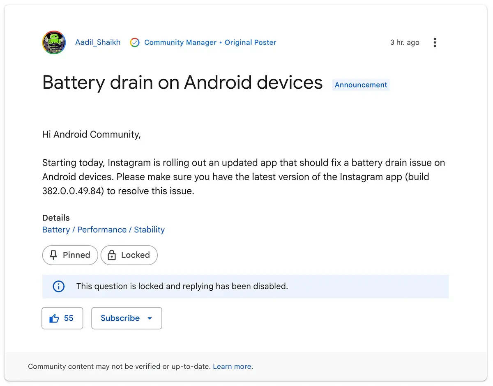The height and width of the screenshot is (386, 493).
Task: Toggle the Pinned filter chip
Action: point(70,255)
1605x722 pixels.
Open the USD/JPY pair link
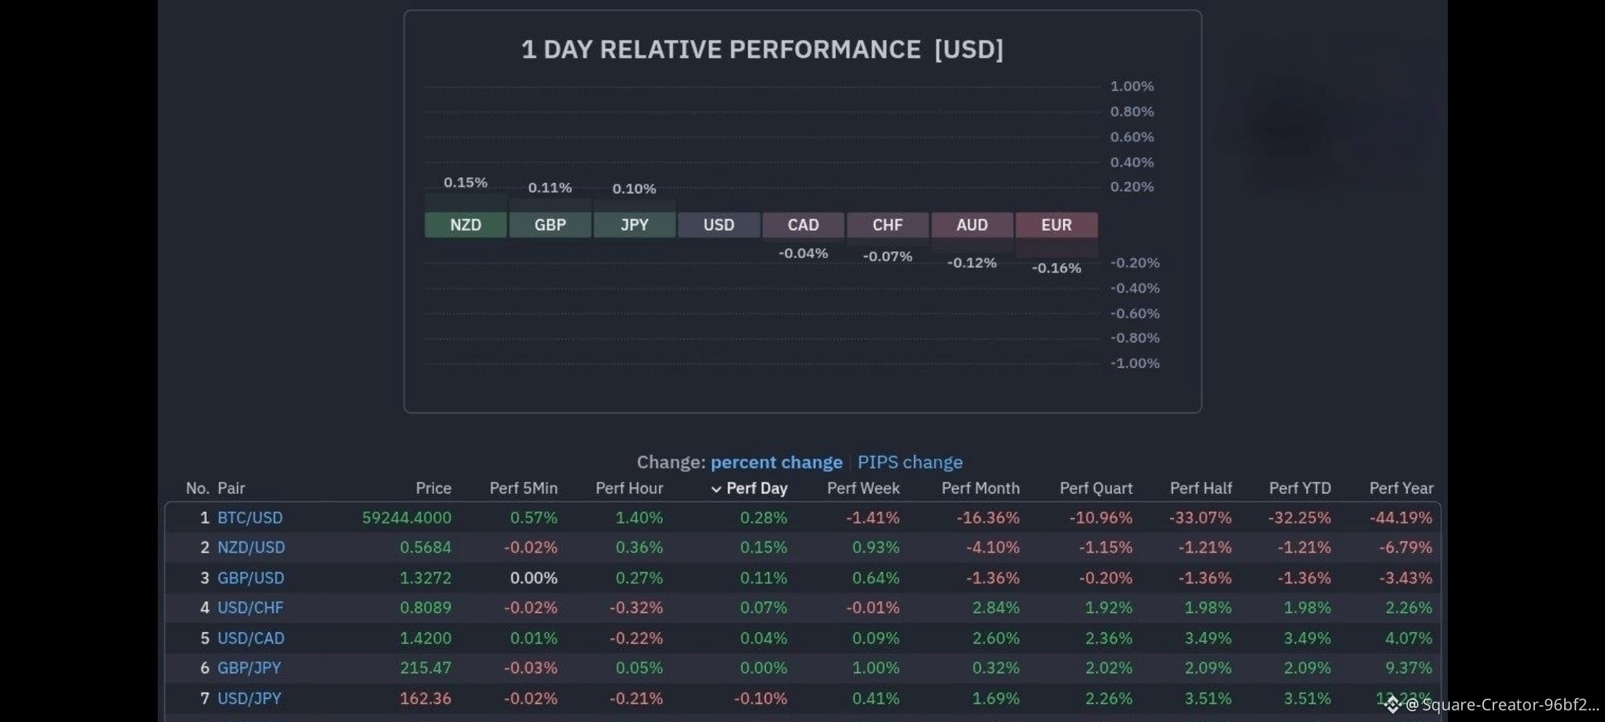click(249, 698)
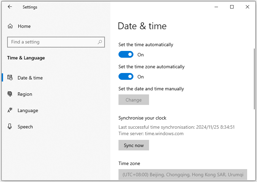The height and width of the screenshot is (182, 257).
Task: Click the Region globe icon
Action: point(10,94)
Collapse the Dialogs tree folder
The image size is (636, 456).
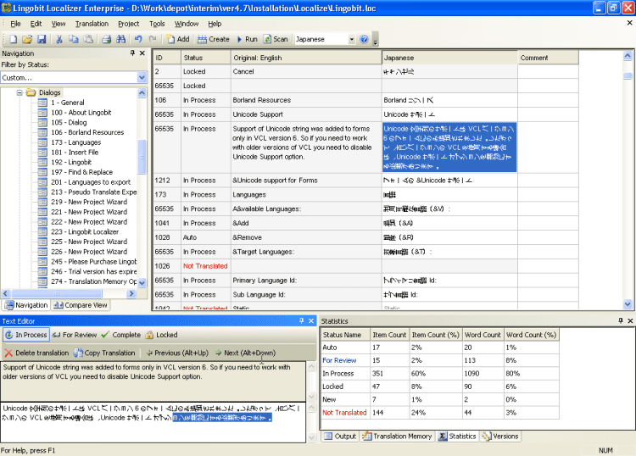(x=20, y=92)
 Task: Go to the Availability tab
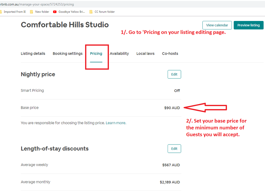point(119,54)
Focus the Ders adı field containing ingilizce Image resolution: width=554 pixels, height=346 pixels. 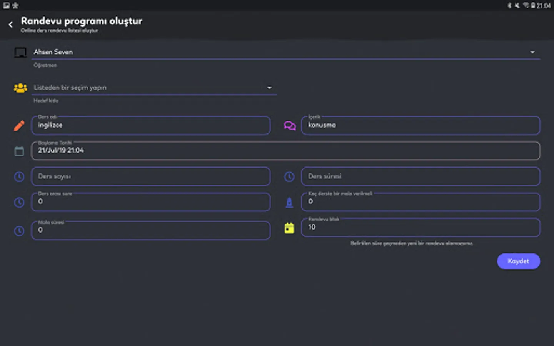point(150,125)
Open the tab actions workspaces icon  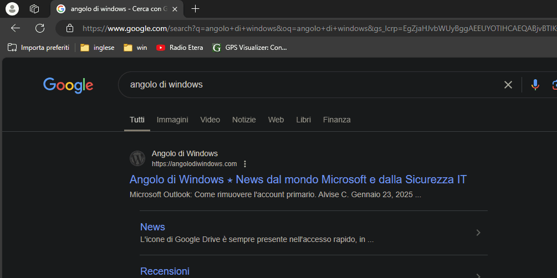pyautogui.click(x=34, y=9)
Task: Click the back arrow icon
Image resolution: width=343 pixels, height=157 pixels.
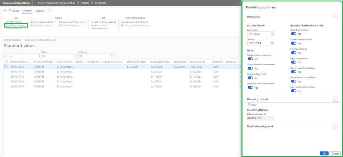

- **What to do**:
Take the line that contains "Task: Click the back arrow icon" and every line after it up to the end of the records above, and restate them exactly, without the pictures.

- **Answer box**:
Task: Click the back arrow icon
Image resolution: width=343 pixels, height=157 pixels.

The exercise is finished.